-------- DATA IN THIS EXERCISE
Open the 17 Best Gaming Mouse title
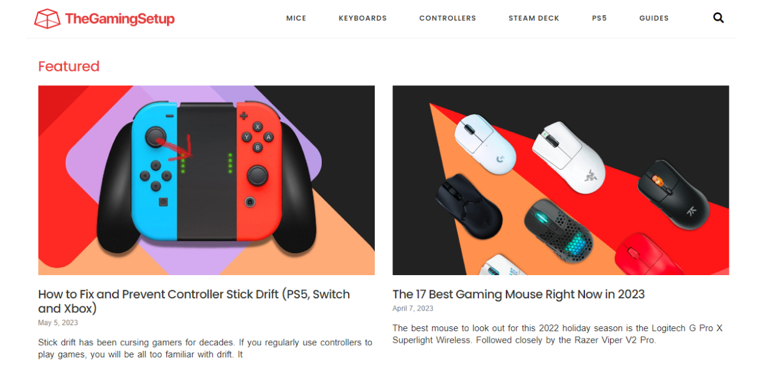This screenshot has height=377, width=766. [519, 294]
----------------
-------- DATA IN THIS EXERCISE
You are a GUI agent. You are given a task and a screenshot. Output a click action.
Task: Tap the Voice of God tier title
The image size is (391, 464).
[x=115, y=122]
----------------
PROMPT:
Find every line in the items above that contains the string "title", and copy each of those lines. Case counts.

SOLUTION FOR THIS TASK:
Open the 17 Best Gaming Mouse title
Task: Tap the Voice of God tier title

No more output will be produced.